Sicurezza e migranti, per Gabrielli il problema esiste

Secondo il capo della polizia di fronte a questi numeri sarebbe un errore nascondere la testa sotto la sabbia. "Se pensiamo che gli stranieri presenti nel nostro Paese - tenuto conto sia di quelli legalmente presenti sia di quelli non legalmente presenti - costituiscono circa il 12% della popolazione complessiva è ovvio che un dato che supera il 30 per cento è il segno che c’è un problema". 

"L'immigrazione non è stata gestita come un tema strutturale"

Un problema che affonda le radici nel passato. "Dalla fine degli anni ’90 al 2014 - salvo l’eccezione costituita dalla sanatoria Bossi-Fini - l’immigrazione non è stata gestita come un problema strutturale, ma con l’approccio che dovesse passare la nottata. Perché avevamo l’assoluta certezza che la maggior parte delle persone che approdavano in Italia avevano come obiettivi del loro percorso migratorio Paesi che non erano l’Italia. (…) Questa modalità - ha spiegato Gabrielli - è proseguita fino al 2015, quando l’Europa ha posto il problema dei movimenti secondari: la conseguenza di questo diverso atteggiamento si è tradotto in due misure: l’istituzione di Eurodac e degli hotspot". 

"Senza integrazione e modalità di accesso lecite l'illegalità è inevitabile"

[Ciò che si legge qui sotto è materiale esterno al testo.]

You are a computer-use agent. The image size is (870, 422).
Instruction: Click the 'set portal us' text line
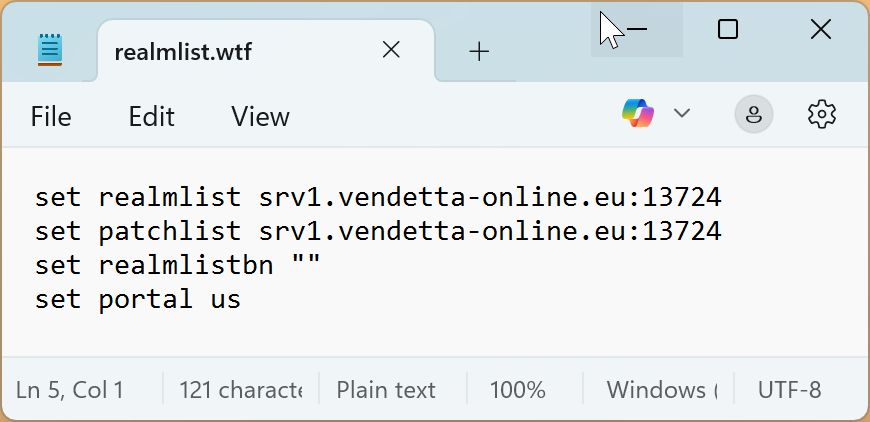pos(138,299)
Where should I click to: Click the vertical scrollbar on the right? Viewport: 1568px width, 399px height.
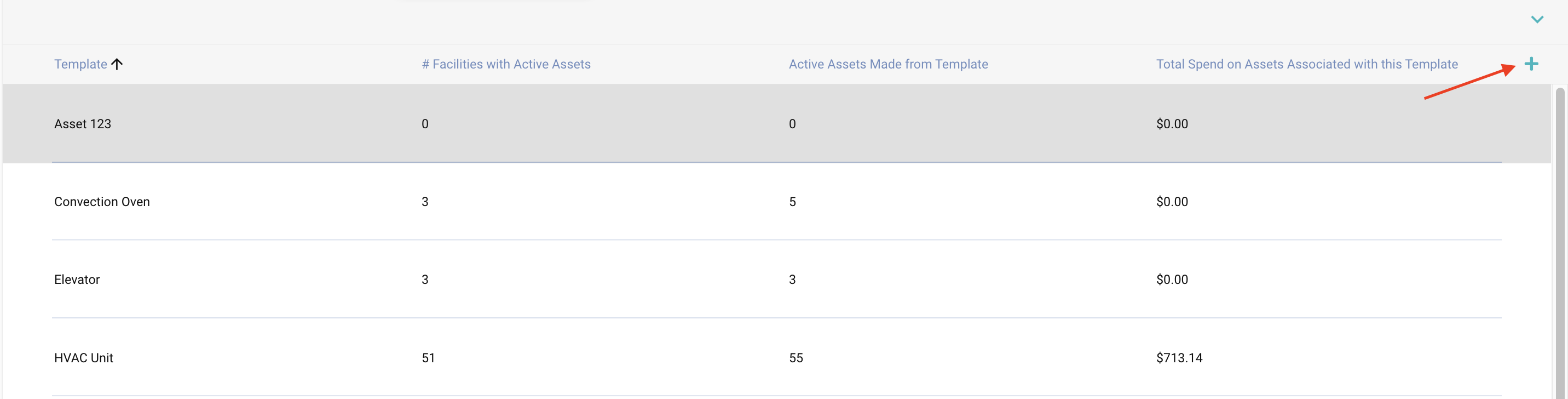pos(1559,244)
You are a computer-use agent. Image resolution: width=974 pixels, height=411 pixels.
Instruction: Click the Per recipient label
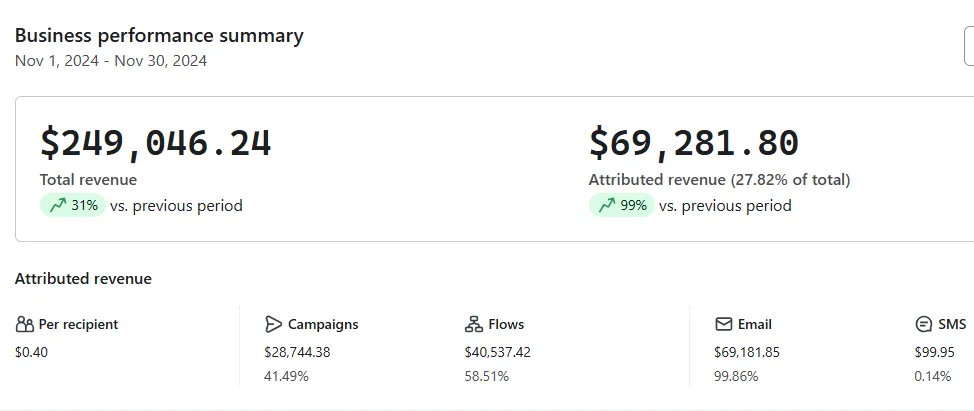point(78,325)
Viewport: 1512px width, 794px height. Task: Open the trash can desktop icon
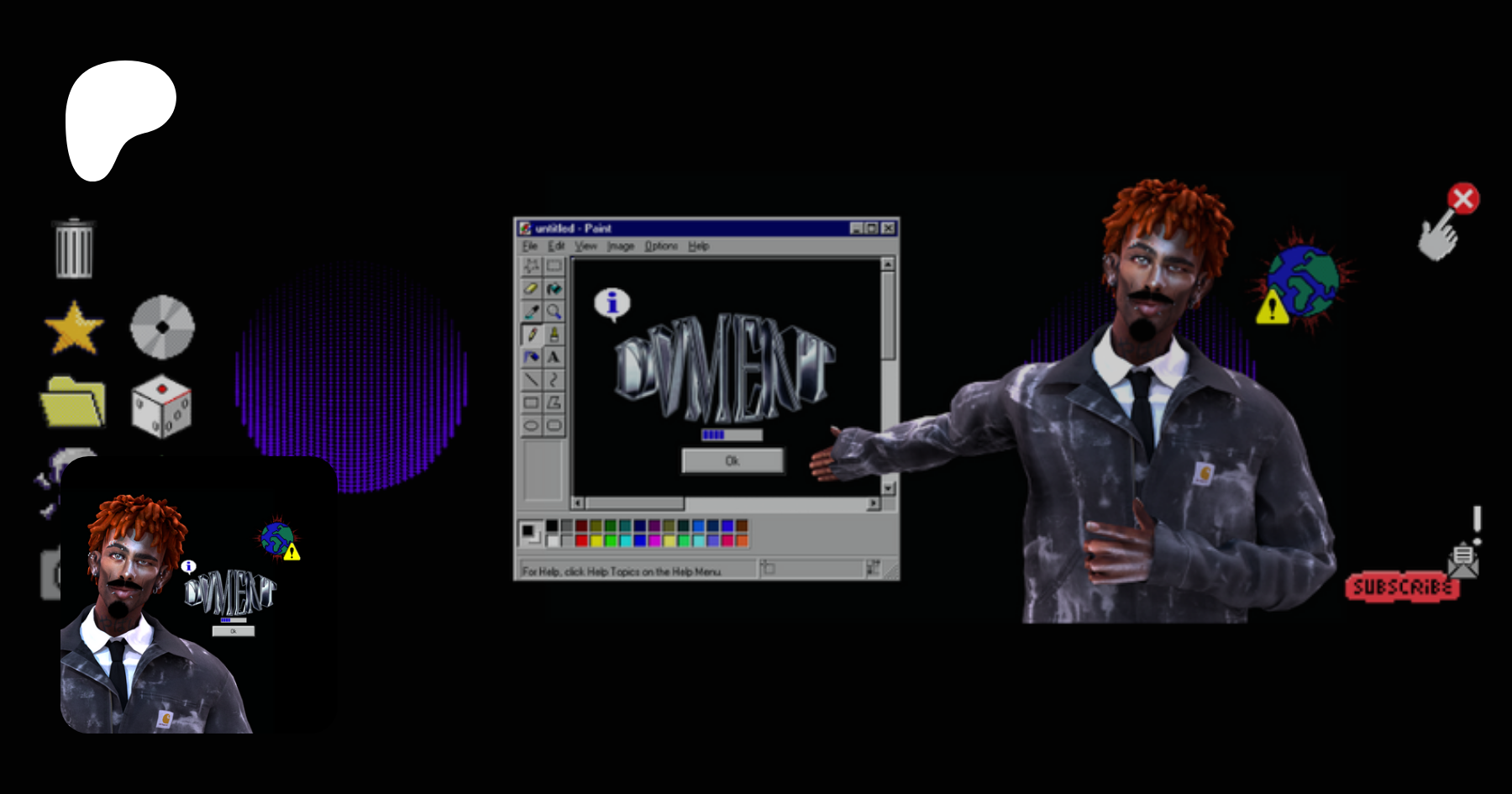click(x=74, y=249)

In realtà a sentire Gabrielli anche dopo il 2015 l’Italia non ha saputo affrontare il problema con il dovuto realismo: "Fino a che il nostro Paese continuerà a gestire questo fenomeno con un approccio alla 'volemose bene tengo famiglia' e non con un approccio che abbia una prospettiva strutturale, io credo che noi continueremo ad alimentare una percezione di insicurezza nei nostri territori, perché quando tu non intraprendi un percorso di integrazione è ovvio che poi lasci un problema appeso".

Che fare dunque? "Io a volte preferisco i truci agli ipocriti - ha sottolineato il capo della polizia -, a volte i linguaggi duri sono molto meno capziosi dell’ipocrisia di chi immagina che il problema si risolva da solo". "Oggi noi abbiamo un problema": il fatto che non ci siano "modalità di accesso lecito" per entrare in Italia produce delle "forme di illegalità che sono inevitabili". Né con la destra, né con la sinistra sembrerebbe di capire. Sul tema immigrazione servono dose massicce di buon senso e pragmatismo. 

Gestione dei flussi, rimpatri e integrazione: i tre pilastri su cui agire

Tre i pilastri su cui agire, secondo Gabrielli: 1) la gestione dei flussi, "fatta sia in termini di limitazione dei flussi illeciti, sia presupponendo modalità lecite di accesso"; 2) i rimpatri 3) percorsi di integrazione. Per quanto riguarda i rimpatri, bisogna "uscire fuori dagli equivoci: al di là di ogni approccio buonista c’è un numero significativo di persone che devono essere rimpatriate.  Ma per farlo servono "accordi forti e strutturati con i Paesi d’origine". 

Pur non dicendolo espressamente, il capo della polizia ha fatto capire che bisogna mettere in conto anche un esborso economico affinché gli accordi vadano in porto. "Noi sappiamo che per i Paesi d’origine i migranti sono una fonte di reddito, financo le piccole rimesse costituiscono reddito. Come si può immaginare che i Paesi accolgano gratis i loro connazionali per farti un favore?".

"E poi c’è il terzo pilastro che è quello dell’integrazione. Perché al netto dei flussi, al netto dei rimpatri, una parte significativa di queste persone permarranno sul nostro territorio. E tanto più non avremo costituito percorsi di integrazione e tanto più questi costituiranno e alimenteranno la illegalità, il degrado, la criminalità e il terrorismo. Non sono cose nascono sotto i cavoli, sono le conseguenze di tutto questo".